Thursday, August 09, 2007

mother's milk

Just thinking about motherhood and parenting and I found these amazing quotes. Please have a look - I know its a lot
I have noticed how much milk is mentioned. Granted, milk is a meta phore for many things, but Ithink there is also a literal meaning at times. I know not everyone can breastfeed and so this all is not in stone, but I love how the role of mothers is elevated to such a high station, and how its like thier milk is a part of training and building their foundation - both physically and spiritually. It says that a child, when breast feeding is like a tender branch tht can be molded any way. I think this is very true, considering how I nurse Marcel and how much influence I have over him. As I wean him, he is becoming more defiant.or independant, and testing boundaries. I really feel the connection here, and I see how the mother has such a powerful influence, especially as the baby is nursing...very interesting dont you think?
The father's role, and the responsibilities of those who dont have children, are also explained very clearly, I think this is wonderful in thinking about how to raise our kids, how we value future societies and community.

O My Lord! O my Lord!

I am a child of tender years. Nourish me from the breast of Thy mercy, train me in the bosom of Thy love, educate me in the school of Thy guidance and develop me under the shadow of Thy bounty.

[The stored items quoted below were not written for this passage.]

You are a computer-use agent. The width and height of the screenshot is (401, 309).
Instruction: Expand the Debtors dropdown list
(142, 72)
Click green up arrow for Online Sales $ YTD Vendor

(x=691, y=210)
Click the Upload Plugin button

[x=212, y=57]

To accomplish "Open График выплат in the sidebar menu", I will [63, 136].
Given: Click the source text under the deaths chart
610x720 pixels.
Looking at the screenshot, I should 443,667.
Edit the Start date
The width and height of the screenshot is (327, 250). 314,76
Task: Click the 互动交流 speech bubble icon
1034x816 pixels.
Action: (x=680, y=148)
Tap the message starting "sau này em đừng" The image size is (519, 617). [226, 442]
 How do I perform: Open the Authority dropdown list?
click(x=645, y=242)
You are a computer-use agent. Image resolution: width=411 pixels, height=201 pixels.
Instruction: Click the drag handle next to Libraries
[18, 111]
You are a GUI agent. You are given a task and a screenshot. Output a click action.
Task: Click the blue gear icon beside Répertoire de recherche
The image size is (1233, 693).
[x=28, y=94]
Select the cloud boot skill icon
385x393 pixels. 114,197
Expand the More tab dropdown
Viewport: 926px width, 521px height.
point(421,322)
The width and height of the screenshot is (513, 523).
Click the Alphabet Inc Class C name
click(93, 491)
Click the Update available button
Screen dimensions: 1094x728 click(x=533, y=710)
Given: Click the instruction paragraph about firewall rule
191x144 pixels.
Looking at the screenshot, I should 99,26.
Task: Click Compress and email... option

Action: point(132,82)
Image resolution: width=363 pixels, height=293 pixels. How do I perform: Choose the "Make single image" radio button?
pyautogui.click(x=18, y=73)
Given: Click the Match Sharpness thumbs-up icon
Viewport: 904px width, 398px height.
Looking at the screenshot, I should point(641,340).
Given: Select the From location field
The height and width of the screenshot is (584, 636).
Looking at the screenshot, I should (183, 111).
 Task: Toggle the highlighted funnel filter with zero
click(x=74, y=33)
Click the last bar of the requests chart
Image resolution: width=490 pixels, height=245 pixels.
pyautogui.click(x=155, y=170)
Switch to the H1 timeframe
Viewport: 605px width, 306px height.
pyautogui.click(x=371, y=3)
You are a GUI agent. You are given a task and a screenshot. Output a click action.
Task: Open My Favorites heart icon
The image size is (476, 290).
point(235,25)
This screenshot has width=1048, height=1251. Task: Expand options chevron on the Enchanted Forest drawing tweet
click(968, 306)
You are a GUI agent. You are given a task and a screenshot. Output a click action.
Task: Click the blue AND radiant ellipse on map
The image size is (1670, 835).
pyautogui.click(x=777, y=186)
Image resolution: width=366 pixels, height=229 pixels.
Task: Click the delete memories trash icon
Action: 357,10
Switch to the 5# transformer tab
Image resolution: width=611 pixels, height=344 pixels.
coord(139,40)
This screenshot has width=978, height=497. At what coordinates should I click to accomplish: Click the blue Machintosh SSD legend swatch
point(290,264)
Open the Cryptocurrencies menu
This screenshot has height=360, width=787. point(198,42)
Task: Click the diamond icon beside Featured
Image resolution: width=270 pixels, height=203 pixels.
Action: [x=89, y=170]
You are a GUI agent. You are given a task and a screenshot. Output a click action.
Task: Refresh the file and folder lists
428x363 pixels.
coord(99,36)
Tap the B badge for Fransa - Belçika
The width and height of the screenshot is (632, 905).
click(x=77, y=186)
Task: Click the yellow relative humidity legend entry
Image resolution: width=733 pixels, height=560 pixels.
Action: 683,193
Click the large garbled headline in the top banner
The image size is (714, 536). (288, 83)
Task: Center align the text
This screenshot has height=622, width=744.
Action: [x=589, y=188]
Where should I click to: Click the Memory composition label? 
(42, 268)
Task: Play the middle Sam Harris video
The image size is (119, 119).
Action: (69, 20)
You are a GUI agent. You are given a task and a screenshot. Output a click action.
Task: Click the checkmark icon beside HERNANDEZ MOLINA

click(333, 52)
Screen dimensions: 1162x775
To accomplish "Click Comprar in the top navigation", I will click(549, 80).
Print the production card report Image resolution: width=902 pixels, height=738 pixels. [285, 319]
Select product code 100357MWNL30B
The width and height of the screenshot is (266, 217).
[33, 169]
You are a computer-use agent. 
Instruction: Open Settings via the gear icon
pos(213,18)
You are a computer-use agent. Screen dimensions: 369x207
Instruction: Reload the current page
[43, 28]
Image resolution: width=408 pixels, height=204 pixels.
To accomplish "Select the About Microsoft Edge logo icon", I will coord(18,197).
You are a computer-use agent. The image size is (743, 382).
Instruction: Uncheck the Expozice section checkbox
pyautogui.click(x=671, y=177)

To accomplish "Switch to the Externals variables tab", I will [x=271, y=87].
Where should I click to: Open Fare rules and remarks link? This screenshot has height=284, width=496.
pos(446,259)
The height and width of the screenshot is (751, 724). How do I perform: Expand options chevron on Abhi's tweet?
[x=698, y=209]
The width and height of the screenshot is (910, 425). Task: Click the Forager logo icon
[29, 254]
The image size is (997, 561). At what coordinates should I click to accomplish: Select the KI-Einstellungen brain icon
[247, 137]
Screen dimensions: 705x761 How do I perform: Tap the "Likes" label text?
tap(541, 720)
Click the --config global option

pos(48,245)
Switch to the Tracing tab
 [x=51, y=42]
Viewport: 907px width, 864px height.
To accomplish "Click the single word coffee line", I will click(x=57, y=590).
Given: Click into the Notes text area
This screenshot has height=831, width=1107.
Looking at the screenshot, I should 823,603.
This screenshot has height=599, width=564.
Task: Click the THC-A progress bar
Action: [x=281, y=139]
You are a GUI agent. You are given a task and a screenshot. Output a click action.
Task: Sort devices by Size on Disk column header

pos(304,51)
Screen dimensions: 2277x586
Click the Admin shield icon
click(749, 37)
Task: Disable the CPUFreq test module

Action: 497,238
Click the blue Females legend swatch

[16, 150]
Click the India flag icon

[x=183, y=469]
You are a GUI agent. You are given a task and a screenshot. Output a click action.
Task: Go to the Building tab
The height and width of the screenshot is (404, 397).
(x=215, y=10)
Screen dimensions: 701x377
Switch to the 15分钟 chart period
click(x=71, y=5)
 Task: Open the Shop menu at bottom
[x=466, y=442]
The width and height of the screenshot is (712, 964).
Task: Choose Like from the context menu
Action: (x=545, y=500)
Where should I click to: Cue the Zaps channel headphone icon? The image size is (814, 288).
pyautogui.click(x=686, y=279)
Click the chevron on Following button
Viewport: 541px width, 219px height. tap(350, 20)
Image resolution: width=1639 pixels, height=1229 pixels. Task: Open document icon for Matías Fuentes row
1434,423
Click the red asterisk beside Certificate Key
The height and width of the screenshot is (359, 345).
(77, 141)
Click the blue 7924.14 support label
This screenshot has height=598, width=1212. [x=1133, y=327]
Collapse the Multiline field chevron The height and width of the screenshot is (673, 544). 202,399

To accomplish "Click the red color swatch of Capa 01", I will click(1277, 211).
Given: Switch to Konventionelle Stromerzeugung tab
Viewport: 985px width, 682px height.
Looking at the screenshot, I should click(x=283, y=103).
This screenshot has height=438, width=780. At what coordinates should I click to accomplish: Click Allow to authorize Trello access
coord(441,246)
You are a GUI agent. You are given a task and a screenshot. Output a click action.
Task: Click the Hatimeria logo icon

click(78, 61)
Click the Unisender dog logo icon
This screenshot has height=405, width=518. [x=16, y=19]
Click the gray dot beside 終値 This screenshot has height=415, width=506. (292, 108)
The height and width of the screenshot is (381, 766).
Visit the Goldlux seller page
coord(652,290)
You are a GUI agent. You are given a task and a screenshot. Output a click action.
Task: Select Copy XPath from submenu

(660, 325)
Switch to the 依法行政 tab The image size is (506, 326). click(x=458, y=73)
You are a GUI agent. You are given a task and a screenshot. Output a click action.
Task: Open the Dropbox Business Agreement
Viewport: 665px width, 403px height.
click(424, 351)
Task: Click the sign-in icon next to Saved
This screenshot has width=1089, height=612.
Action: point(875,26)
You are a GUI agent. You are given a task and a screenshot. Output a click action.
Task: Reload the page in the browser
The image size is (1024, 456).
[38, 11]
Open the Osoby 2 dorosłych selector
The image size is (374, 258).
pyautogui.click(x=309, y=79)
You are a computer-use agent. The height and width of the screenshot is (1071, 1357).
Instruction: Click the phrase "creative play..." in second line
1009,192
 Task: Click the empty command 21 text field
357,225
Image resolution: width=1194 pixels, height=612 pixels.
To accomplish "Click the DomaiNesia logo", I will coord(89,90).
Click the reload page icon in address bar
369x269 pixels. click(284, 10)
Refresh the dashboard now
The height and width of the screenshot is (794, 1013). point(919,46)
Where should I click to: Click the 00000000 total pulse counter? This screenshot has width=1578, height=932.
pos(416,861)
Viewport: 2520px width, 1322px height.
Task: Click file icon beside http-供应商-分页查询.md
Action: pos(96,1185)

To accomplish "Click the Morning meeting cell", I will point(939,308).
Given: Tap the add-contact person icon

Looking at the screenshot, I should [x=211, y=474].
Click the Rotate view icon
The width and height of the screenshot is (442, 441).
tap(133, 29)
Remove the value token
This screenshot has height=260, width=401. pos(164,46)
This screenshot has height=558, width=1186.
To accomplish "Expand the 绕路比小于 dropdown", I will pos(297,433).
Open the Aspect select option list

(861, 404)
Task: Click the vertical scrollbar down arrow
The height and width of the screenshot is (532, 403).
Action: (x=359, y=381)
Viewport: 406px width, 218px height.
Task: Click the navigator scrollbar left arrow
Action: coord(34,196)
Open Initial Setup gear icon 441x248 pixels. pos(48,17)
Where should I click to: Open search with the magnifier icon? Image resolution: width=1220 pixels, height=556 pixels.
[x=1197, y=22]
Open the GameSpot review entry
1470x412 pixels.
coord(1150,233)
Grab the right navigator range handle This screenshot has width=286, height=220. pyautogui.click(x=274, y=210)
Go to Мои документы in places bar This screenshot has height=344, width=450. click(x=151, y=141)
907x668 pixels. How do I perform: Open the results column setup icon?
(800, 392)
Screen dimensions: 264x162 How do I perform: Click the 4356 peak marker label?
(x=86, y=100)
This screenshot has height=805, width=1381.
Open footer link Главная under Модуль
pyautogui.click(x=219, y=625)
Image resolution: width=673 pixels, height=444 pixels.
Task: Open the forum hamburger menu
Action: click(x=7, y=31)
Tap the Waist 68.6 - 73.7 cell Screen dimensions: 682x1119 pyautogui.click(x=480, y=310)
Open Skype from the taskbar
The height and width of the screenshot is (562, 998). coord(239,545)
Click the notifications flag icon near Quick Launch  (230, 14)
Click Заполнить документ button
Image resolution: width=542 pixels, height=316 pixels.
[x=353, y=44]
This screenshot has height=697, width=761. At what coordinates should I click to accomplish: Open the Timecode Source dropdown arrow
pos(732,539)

(Compilations, Baha'i Prayers, p. 36)


" Unless the child, in his earliest years, be carefully tended, whether in a material or a spiritual sense, whether as to his physical health or his education, it will prove extremely difficult to effect later on.

(Compilations, Lights of Guidance, p. 293)

"While the children are yet in their infancy feed them from the breast of heavenly grace, foster them in the cradle of all excellence, rear them in the embrace of bounty. Give them the advantage of every useful kind of knowledge. Let them share in every new and rare and wondrous craft and art. Bring them up to strive, and accustom them to hardship."

(Compilations, Lights of Guidance, p. 293)


If the mother be ignorant, even if the father have great knowledge, the child's education will be at fault, for education begins with the milk. A child at the breast is like a tender branch that the gardener can train as he wills.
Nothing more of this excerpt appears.